Anomaly detection (K-means)
Neural networks are great, but they have one big flaw. They're terrible at dealing with data they have never seen before (like a new gesture). Neural networks cannot judge this, as they are only aware of the training data. If you give it something unlike anything it has seen before it'll still classify as one of the four classes.
Tutorial
Want to see the Anomaly Detection in action? Check out our Continuous Motion Recognition tutorial.
K-means clustering
This method looks at the data points in a dataset and groups those that are similar into a predefined number K of clusters. A threshold value can be added to detect anomalies: if the distance between a data point and its nearest centroid is greater than the threshold value, then it is an anomaly.
The main difficulty resides in choosing K, since data in a time series is always changing and different values of K might be ideal at different times. Besides, in more complex scenarios where there are both local and global outliers, many outliers might pass under the radar and be assigned to a cluster.
Features importance (optional)
In most of your DSP blocks, you have an option to calculate the feature importance. Edge Impulse Studio will then output a Feature Importance graphic that will help you determine which axes and values generated from your DSP block are most significant to analyze when you want to do anomaly detection.
This process of generating features and determining the most important features of your data will further reduce the amount of signal analysis needed on the device with new and unseen data.

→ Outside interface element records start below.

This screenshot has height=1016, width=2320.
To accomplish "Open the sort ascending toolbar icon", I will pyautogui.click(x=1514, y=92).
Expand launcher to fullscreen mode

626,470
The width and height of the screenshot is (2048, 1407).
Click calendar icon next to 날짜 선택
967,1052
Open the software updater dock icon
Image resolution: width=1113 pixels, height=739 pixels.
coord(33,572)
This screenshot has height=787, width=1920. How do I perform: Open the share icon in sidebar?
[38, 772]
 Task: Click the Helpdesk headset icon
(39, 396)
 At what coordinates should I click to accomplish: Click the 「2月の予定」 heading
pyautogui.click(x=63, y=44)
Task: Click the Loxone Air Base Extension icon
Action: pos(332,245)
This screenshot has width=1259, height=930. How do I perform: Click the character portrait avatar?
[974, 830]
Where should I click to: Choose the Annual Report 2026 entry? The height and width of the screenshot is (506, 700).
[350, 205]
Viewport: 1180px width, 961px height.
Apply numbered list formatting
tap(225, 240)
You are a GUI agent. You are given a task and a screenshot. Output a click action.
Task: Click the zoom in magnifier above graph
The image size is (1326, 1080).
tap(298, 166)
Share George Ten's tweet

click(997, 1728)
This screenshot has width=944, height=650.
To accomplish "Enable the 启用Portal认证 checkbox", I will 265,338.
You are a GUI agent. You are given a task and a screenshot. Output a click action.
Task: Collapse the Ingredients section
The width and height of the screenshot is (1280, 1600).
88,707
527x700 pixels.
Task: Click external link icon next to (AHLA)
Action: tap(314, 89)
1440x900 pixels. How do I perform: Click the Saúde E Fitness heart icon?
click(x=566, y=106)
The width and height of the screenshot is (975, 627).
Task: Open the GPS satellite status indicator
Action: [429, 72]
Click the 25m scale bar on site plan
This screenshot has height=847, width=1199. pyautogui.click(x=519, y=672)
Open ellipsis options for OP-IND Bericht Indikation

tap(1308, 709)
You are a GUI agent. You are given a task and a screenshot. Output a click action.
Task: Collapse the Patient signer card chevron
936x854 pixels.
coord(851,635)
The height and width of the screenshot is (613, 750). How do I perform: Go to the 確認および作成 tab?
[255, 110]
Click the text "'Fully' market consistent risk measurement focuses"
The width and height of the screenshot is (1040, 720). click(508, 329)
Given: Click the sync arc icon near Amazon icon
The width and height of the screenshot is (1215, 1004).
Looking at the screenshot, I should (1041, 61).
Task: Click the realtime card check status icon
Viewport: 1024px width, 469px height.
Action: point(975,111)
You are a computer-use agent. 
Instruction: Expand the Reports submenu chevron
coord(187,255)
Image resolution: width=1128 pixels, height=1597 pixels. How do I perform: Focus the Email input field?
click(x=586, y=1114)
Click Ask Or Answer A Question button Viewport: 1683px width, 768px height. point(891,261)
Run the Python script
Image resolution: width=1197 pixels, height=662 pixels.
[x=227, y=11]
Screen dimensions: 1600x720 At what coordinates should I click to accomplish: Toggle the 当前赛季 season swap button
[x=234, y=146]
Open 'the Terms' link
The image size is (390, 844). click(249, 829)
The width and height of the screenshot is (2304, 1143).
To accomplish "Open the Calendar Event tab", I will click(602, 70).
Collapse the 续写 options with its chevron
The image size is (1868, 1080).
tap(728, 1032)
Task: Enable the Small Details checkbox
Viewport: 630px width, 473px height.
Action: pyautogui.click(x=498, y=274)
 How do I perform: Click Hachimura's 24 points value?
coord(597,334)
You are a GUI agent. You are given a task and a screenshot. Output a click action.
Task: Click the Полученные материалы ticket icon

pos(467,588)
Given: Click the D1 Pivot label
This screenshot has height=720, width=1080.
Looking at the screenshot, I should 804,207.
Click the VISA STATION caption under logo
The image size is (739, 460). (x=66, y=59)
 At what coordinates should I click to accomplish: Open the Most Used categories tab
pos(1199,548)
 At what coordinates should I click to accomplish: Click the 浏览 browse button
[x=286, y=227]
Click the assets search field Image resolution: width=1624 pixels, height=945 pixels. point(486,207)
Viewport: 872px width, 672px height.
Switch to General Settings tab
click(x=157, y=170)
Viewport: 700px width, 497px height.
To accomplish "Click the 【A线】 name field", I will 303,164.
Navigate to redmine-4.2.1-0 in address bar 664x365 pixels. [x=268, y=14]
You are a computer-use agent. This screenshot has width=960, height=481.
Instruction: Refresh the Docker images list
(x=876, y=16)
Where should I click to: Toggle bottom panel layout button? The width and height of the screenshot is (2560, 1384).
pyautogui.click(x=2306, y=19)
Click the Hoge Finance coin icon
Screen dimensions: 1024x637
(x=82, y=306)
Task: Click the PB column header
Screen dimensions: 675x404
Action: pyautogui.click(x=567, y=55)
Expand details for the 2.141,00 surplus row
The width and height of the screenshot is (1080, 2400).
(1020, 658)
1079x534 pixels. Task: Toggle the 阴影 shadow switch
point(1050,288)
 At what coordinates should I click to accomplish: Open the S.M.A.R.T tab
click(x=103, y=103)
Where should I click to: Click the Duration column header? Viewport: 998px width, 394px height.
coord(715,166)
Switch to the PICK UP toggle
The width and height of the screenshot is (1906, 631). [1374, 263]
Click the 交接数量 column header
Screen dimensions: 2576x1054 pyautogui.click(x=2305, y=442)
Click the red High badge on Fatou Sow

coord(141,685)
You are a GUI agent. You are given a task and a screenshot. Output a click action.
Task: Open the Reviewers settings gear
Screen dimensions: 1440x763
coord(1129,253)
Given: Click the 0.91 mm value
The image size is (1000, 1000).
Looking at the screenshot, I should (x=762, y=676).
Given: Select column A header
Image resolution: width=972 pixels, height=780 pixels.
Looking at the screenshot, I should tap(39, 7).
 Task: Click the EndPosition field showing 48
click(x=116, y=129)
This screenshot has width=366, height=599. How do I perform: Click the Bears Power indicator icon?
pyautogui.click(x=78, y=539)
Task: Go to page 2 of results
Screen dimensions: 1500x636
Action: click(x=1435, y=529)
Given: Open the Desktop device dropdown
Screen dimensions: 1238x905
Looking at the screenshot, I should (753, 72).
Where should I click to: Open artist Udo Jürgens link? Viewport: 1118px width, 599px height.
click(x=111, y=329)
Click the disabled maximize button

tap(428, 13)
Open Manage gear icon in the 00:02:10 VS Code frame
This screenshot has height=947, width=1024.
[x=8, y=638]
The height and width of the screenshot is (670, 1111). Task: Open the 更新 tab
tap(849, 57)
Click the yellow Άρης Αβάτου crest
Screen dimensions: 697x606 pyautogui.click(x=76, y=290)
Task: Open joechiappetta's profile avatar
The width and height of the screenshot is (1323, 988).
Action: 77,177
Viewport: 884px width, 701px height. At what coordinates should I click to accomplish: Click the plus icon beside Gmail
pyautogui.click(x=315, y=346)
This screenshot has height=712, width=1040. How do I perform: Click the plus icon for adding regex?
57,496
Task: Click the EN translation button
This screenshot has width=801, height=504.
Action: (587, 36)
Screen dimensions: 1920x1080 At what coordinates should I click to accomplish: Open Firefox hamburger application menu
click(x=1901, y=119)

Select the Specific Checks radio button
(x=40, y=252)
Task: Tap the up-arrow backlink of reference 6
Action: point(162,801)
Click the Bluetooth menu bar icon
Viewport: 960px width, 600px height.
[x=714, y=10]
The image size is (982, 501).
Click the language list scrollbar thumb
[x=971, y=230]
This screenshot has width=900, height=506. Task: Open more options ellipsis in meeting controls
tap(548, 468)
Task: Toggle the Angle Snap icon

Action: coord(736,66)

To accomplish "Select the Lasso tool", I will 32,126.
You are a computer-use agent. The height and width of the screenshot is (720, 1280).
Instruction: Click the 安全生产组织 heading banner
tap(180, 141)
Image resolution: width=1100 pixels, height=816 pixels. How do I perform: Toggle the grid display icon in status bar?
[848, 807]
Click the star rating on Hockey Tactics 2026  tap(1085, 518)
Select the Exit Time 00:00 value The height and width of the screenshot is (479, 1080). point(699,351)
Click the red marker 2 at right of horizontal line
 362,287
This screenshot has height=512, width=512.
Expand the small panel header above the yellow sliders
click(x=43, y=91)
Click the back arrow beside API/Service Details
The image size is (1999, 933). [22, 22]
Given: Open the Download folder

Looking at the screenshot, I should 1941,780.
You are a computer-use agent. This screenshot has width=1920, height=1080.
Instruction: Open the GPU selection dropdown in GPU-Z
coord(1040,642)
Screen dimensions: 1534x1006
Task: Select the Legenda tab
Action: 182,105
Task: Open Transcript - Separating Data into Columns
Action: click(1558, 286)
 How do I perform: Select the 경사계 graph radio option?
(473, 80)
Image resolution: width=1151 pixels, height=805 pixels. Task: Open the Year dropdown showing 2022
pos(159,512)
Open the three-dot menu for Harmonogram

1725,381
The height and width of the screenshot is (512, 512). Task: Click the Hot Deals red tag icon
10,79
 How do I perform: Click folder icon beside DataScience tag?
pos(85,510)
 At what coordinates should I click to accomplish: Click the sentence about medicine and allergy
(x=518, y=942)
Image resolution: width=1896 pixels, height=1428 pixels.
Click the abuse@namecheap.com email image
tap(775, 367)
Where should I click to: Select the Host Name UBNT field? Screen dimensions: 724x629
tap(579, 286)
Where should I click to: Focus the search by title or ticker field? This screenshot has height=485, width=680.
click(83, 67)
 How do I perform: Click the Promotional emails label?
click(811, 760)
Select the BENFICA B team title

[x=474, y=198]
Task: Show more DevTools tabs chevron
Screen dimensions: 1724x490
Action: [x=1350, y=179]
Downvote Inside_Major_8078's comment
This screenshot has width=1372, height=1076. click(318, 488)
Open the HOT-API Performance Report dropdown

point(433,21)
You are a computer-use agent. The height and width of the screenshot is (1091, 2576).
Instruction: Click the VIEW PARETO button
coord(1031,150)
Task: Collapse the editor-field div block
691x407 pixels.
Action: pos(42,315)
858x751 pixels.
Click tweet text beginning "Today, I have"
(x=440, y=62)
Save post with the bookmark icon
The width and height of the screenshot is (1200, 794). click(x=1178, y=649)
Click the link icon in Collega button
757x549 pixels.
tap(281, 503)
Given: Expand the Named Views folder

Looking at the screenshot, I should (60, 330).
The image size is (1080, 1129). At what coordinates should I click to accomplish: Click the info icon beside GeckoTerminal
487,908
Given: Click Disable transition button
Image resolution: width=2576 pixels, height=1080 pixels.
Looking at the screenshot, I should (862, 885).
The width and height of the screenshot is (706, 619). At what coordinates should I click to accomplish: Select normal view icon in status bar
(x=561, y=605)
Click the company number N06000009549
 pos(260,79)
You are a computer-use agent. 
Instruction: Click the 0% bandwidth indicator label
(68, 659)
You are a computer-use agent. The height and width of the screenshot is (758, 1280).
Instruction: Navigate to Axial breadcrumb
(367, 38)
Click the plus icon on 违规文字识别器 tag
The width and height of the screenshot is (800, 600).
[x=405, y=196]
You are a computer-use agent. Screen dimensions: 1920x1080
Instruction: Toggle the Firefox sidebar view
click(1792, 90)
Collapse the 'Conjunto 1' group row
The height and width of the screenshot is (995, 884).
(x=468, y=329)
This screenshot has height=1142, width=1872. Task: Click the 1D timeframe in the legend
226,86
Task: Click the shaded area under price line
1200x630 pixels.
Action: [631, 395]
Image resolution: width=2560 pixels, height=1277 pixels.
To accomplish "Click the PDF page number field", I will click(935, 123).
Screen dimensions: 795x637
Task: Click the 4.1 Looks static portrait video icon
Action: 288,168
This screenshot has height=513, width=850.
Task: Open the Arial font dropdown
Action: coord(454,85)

Setting up the anomaly detection block
In your anomaly detection block, you can click on the Select suggested axes button to harness the value of the feature importance output.
Here is the process in the background:
Create X number of clusters and group all the data.
For each of these clusters we store the center and the size of the cluster.
During inference we calculate the closest cluster for a new data point, and show the distance from the edge of the cluster. If it’s within a cluster (no anomaly)you thus get a value below 0.
In the above picture, known clusters in are in blue, new classified data in orange. It's clearly outside of any known clusters and can thus be tagged as an anomaly.